Workers across several industrial sectors will strike on Monday after stalled collective bargaining agreements.

Nainen tankaamassa autoa.
If the strike continues it could affect petrol distribution, oil company Neste warned. Image: Ismo Pekkarinen / AOP
Yle News

The Industrial Union, Trade Union Pro and the Federation of Professional and Managerial Staff YTN, have all declared an intention to begin a three-day strike starting next Monday.

In addition, workers in the building and electrical sectors have announced solidarity strikes, bringing the total number of employees embarking on industrial action to nearly 100,000.

In a separate development, electrical workers began a four-week strike on Thursday as a result of a dispute over trade union representation in the workplace.

The strike action was confirmed by the office of national labour conciliator Vuokka Piekkala in a tweet on Thursday afternoon.

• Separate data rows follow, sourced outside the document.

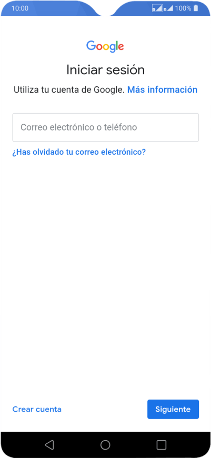Tap the first SIM signal strength icon
This screenshot has height=458, width=211.
(x=157, y=8)
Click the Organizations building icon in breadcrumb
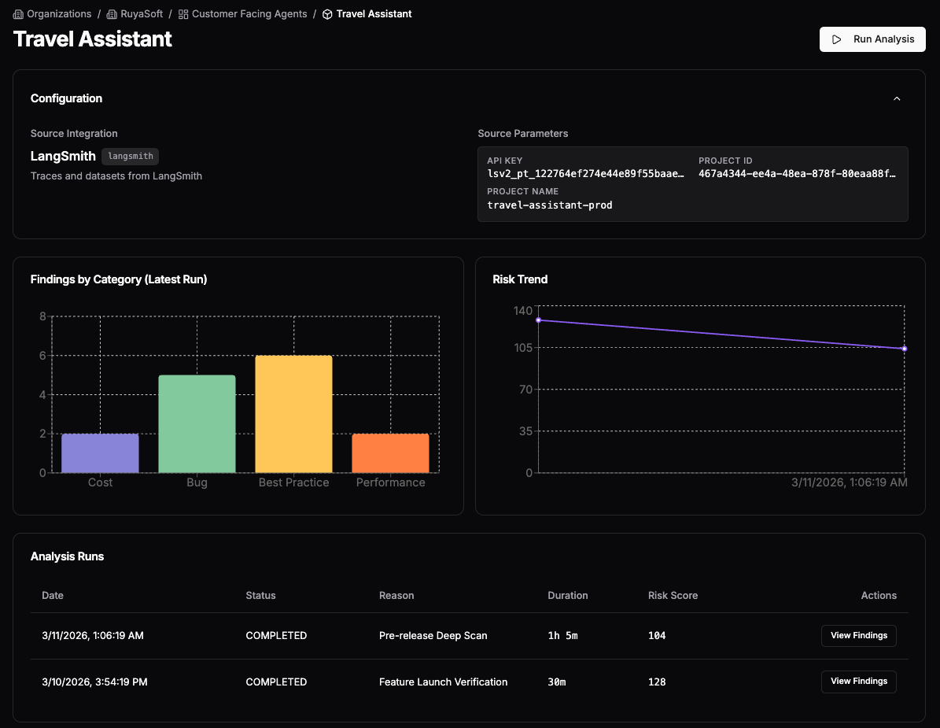The image size is (940, 728). (x=19, y=14)
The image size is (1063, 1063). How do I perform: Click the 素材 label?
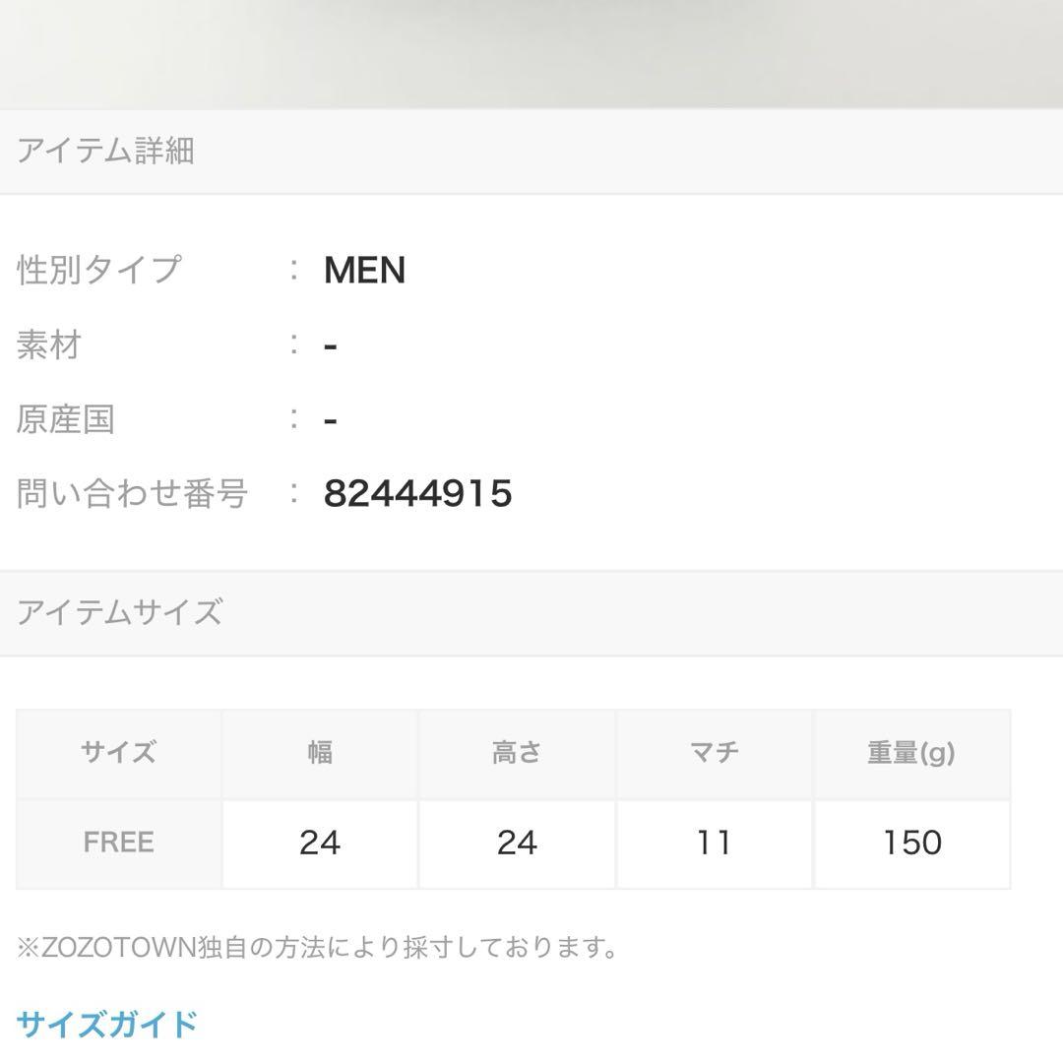point(49,344)
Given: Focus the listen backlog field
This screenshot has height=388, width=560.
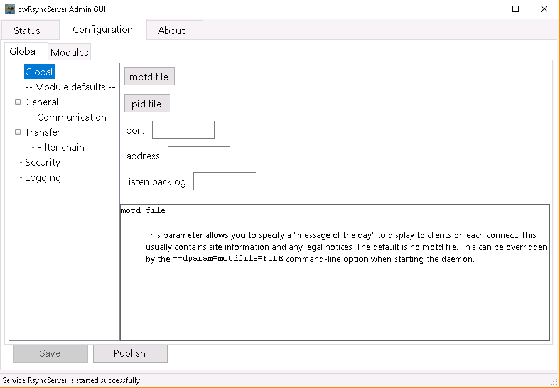Looking at the screenshot, I should point(224,181).

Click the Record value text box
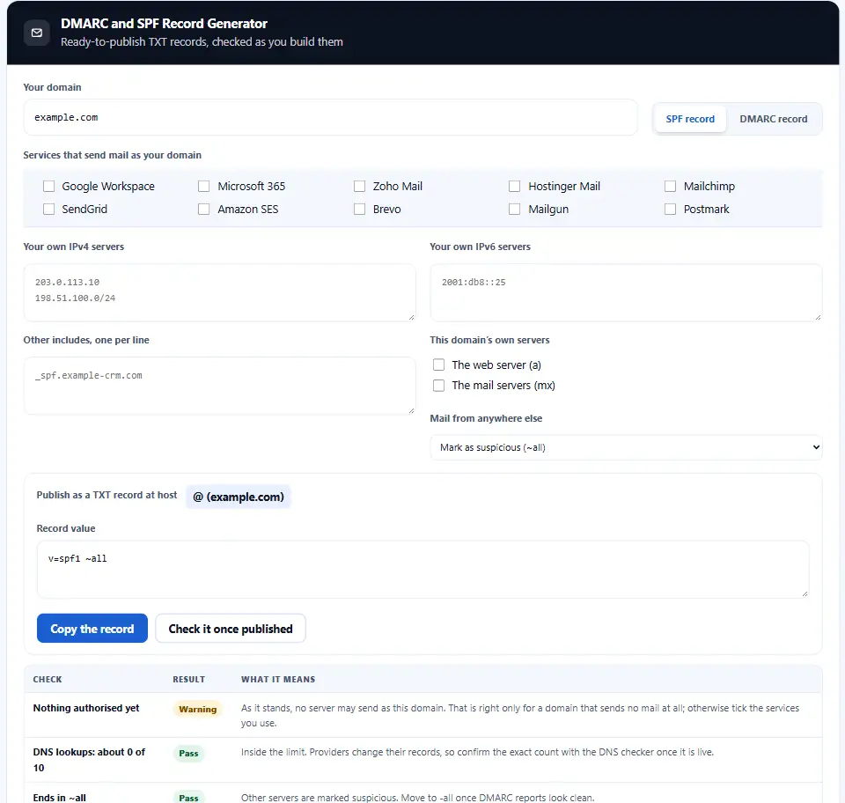tap(423, 570)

"This round of negotiations has ended but it’s still not over yet. All strikes will proceed from 9.12," the conciliator’s office declared.

Extended strike could disrupt petrol delivery

Daily Helsingin Sanomat reported Thursday that in addition to the export sector, the strike could affect the availability of medicines and petrol -- if it continues.

Oil refining company Neste said in a statement issued on Wednesday that a possible continuation of the situation and resulting disruption to fuel deliveries could cripple land, sea and air transportation and at worst could suspend Finnish exports altogether.

"It would affect the operations of rescue officials, the delivery of heating oil and the operations of other industrial facilities, among others," Neste added in the statement.

Technology Finland, the organisation representing employers in the industrial sector, said that the three-day strike will result in production losses of hundreds of millions of euros.

The national conciliator has led discussions between employer and employee representatives regarding a new collective bargaining agreement for the past week. Talks have also been conducted in the technology sector, as well as the chemicals and mechanised forestry industries.

On Thursday the national conciliator said that there were insufficient grounds for a settlement proposal between forestry companies’ representative Finnish Forest Industries and the Industrial Union.

On Monday national labour conciliator Piekkala presented a settlement proposal to industrial worker and employer representatives, but the union rejected it, although Technology Finland was satisfied with the offer.